El libre albedrío es una ilusión. Es sinónimo de percepción incompleta.
Walter Kubilius

“… Mira: normalmente, si pierdes a alguien en un accidente, te quedas hecho polvo durante meses, o años... mientras todos los que te rodean refuerzan tu derecho a estar triste. "Tómate un tiempo", dicen. Todo el mundo te da apoyo emocional. Pero si todos los demás también han sufrido una pérdida, no existe ese efecto de muleta: no hay nadie que te apacigüe. No tienes más remedio que superarlo y volver al trabajo.
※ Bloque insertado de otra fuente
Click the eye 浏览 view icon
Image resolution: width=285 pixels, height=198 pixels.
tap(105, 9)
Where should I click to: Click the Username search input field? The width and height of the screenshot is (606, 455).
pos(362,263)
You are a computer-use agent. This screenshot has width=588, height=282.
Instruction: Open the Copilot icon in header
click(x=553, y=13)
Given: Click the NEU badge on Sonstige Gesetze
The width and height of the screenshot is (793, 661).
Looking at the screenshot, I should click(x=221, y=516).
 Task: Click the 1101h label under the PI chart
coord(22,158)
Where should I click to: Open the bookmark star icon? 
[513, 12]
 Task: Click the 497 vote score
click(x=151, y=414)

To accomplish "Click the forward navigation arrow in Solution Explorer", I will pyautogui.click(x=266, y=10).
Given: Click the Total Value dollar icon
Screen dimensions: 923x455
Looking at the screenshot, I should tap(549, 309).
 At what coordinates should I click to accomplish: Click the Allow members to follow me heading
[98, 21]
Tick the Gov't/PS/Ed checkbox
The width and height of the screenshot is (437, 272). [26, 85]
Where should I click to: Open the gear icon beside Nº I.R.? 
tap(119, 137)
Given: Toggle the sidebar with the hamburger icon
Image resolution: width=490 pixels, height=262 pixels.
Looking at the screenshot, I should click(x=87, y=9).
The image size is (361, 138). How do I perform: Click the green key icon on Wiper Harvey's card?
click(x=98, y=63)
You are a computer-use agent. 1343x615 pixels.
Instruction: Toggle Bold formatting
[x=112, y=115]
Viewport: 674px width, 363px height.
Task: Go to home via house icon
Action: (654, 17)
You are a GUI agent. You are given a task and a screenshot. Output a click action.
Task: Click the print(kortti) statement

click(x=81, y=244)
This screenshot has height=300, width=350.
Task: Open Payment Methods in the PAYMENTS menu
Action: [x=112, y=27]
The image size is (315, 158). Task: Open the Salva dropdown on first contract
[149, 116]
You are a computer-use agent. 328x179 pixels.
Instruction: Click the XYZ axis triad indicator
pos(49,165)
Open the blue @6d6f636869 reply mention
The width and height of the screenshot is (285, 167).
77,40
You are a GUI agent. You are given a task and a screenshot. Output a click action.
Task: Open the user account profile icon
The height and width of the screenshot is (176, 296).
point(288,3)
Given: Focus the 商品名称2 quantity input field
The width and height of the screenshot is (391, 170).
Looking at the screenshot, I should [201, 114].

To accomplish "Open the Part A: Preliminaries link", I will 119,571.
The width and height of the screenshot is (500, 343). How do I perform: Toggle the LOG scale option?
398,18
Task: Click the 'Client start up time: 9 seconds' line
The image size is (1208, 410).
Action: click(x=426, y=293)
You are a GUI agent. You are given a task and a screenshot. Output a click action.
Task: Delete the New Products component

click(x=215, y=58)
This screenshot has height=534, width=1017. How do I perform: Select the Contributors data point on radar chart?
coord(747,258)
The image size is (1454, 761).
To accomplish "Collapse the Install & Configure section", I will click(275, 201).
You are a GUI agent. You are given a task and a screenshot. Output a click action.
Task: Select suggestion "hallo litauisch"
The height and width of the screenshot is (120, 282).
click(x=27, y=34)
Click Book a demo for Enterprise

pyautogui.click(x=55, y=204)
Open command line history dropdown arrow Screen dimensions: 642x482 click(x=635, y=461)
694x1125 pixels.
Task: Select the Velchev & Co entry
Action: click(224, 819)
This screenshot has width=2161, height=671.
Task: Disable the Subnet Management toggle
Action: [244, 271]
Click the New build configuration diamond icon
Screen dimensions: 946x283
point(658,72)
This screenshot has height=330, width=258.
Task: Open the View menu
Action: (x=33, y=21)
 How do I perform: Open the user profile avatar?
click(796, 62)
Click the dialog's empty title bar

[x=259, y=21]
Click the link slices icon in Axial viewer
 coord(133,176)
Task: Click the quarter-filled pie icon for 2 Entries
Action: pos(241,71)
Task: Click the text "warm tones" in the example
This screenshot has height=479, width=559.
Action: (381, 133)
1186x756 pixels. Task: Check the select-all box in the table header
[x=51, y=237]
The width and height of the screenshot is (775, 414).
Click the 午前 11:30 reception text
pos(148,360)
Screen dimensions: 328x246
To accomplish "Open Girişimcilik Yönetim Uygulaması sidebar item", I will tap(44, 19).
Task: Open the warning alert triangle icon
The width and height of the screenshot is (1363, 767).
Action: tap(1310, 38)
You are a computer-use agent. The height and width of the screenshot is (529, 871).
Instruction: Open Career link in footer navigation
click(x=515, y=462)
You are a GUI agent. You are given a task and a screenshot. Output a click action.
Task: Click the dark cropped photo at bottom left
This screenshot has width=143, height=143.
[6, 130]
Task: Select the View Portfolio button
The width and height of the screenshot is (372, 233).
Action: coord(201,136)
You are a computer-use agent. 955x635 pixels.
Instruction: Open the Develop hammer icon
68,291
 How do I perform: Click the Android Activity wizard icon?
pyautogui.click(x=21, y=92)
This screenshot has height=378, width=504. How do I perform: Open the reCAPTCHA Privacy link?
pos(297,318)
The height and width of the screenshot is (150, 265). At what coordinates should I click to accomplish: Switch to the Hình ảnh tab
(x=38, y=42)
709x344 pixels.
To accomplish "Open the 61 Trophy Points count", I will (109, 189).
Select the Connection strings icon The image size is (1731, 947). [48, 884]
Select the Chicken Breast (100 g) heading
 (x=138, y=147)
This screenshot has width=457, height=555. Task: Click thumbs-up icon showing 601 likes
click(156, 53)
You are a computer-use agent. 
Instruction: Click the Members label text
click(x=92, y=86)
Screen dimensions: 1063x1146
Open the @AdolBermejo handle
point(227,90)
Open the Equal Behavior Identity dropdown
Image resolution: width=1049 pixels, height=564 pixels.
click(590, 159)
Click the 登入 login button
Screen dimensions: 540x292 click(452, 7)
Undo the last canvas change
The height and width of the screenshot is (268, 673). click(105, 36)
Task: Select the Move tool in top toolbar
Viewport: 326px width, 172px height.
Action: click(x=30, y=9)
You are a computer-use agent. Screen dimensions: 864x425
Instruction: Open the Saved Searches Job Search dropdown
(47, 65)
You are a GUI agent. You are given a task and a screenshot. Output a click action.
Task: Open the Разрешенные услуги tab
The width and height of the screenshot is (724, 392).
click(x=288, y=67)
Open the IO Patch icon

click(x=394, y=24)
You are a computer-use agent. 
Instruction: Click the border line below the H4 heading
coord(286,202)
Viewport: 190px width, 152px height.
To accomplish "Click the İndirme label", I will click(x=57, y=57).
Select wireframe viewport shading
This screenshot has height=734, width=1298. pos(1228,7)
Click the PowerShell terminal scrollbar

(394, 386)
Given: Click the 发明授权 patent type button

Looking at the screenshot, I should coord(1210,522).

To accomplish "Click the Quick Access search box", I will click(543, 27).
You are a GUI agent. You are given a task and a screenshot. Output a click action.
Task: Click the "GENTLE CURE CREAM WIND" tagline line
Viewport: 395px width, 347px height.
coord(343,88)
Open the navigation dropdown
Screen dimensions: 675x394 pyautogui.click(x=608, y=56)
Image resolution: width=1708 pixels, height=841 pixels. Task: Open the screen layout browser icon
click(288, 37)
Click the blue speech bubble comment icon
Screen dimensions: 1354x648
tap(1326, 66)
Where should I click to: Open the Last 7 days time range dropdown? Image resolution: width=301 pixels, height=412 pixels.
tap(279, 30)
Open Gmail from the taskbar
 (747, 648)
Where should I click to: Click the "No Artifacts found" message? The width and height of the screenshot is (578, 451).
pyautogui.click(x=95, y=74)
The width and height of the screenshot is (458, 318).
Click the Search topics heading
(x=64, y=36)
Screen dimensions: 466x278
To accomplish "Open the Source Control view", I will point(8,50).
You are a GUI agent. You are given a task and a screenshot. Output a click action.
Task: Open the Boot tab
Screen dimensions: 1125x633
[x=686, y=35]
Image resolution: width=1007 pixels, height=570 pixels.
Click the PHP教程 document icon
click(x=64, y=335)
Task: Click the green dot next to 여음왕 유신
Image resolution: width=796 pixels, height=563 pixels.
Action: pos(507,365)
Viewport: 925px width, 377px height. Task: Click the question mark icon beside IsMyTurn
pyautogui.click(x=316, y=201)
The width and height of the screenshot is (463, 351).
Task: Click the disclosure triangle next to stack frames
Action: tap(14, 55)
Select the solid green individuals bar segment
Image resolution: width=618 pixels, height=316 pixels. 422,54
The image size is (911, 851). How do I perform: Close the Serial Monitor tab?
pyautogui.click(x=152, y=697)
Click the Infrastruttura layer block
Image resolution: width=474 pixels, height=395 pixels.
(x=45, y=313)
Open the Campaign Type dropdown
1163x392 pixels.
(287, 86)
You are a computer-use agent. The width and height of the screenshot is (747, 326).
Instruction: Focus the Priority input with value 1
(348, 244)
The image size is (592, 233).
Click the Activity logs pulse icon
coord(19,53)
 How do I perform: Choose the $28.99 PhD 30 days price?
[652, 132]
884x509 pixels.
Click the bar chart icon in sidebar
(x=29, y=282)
Es como con los que sobreviven a la guerra: cualquier guerra es más devastadora en términos generales que una tragedia personal aislada, pero al acabar casi todos siguen con su vida. Todos sufrieron lo mismo, y tú debes hacer lo mismo: olvidarlo y seguir adelante. Al parecer, eso es lo que está sucediendo”.

Aquel que prevé calamidades las sufre dos veces.